Enquête réalisée en ligne du 19 au 22 juin 2026. Échantillon de 1053 personnes représentatif de la population française âgée de 18 ans et plus. Méthode des quotas et redressement appliqués aux variables suivantes : sexe, âge, catégorie socioprofessionnelle, région et taille d’agglomération de l’interviewé(e).
Paris, le 3 juillet,
Une faible connaissance des maladies inflammatoires chroniques de l’intestin
- Les maladies inflammatoires chroniques de l’intestin (MICI) font l’objet d’une notoriété globale relative : si plus de la moitié des Français déclarent en avoir déjà entendu parler (56%), seuls un cinquième indiquent en avoir une connaissance précise (19%). Dans le détail, ils considèrent majoritairement les maladies inflammatoires chroniques de l’intestin comme étant des maladies liées au mode de vie occidental (64%). A l’inverse, ils les perçoivent peu comme contagieuses (18%) ou touchant essentiellement les personnes âgées (32%). Enfin, ils apparaissent très partagés sur le fait qu’il s’agisse de maladies rares (53%), liées à l’environnement (46%) et dont les symptômes sont visibles (43%).
Des causes et des solutions aux maladies inflammatoires chroniques de l’intestin associées principalement au mode de vie, notamment à l’alimentation et au stress
- L’alimentation (70%) et le déséquilibre du microbiote intestinal (67%) sont perçus comme les deux principaux facteurs des maladies inflammatoires chroniques de l’intestin, devant le stress (56%). Bien que cette perception des causes puisse varier selon l’âge : les plus âgés citent davantage l’alimentation, le déséquilibre du microbiote intestinal, la consommation de certains médicaments ou encore le dysfonctionnement du système immunitaire comme des facteurs pouvant causer des maladies inflammatoires chroniques de l’intestin.
- Les solutions perçues rejoignent les causes identifiées par les Français : l’adaptation de son alimentation (91%), un traitement médical (88%) et la réduction du stress (87%) étant les solutions jugées les plus efficaces. Encore une fois avec des disparités similaires selon l’âge où les plus âgés estiment davantage l’efficacité de l’adaptation de son alimentation, d’un traitement médical ou de la réduction du stress dans la prise en charge des maladies inflammatoires chroniques de l’intestin. A contrario, l’accompagnement psychologique est davantage mis en avant par les plus jeunes.
- Enfin, près de 9 Français sur 10 estiment que les maladies inflammatoires chroniques de l’intestin peuvent entraîner des problèmes de santé en dehors de l’intestin (88%). Néanmoins, moins d’un quart en sont complètement convaincus (23%), confirmant une nouvelle fois un niveau de connaissance limité sur les MICI.
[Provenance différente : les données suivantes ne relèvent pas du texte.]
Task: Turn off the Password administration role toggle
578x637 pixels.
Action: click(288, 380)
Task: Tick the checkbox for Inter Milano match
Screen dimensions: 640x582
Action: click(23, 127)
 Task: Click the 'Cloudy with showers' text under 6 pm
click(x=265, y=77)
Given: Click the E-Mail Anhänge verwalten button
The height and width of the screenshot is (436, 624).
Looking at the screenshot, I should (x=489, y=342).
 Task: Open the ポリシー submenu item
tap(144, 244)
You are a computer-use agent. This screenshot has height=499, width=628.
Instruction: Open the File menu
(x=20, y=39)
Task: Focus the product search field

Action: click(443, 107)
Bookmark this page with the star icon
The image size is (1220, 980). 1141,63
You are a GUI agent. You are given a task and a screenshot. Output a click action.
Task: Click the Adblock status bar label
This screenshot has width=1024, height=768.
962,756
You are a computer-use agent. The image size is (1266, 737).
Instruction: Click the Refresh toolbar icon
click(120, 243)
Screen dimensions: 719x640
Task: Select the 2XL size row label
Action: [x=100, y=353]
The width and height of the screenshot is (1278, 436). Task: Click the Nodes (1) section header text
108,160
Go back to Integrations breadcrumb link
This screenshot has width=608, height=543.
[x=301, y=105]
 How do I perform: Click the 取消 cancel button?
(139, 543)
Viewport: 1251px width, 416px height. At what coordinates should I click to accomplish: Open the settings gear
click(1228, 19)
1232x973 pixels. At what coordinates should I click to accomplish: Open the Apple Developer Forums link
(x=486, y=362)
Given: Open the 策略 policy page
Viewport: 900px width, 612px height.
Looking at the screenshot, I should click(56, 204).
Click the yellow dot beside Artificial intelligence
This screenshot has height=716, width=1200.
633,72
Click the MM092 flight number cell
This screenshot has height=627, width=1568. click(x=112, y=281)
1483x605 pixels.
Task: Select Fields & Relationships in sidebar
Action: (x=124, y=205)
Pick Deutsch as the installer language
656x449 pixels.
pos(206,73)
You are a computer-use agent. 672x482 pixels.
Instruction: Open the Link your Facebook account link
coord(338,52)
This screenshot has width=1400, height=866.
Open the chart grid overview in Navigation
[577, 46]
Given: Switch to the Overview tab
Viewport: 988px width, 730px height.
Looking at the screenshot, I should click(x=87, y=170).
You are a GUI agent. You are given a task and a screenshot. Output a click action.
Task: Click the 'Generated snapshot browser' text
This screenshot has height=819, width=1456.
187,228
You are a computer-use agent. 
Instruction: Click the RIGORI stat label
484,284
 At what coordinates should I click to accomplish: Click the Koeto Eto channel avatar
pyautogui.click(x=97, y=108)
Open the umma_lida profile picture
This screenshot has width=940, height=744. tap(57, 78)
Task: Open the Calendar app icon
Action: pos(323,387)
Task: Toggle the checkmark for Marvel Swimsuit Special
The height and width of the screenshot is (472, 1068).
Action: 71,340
Une maladie de Crohn bien identifiée et dont les causes perçues s’inscrivent dans les mêmes logiques que celles des MICI de manière générale
- La majorité des Français déclarent avoir déjà entendu parler de la maladie de Crohn, bien que seuls un tiers indiquent en avoir une connaissance précise (34%). Une notoriété qui apparaît plus importante chez les 25-34 ans (47%). Ce degré de notoriété peut être lié à la connaissance de personnes directement concernées : moins d’un tiers des Français déclarent connaître au moins une personne atteinte de la maladie de Crohn (31%), et encore davantage chez les 25-34 ans (40%).
- Les principaux facteurs pouvant accentuer les symptômes de la maladie de Crohn identifiés par les Français sont la consommation de plats gras ou épicés (65%), devant la consommation d’alcool (58%) et le stress (58%). Des facteurs dont la mise en cause varie selon l’âge : les plus âgés estiment davantage que la consommation de plats gras ou épicés ainsi que celle d’alcool et le stress peuvent accentuer les symptômes de la maladie de Crohn.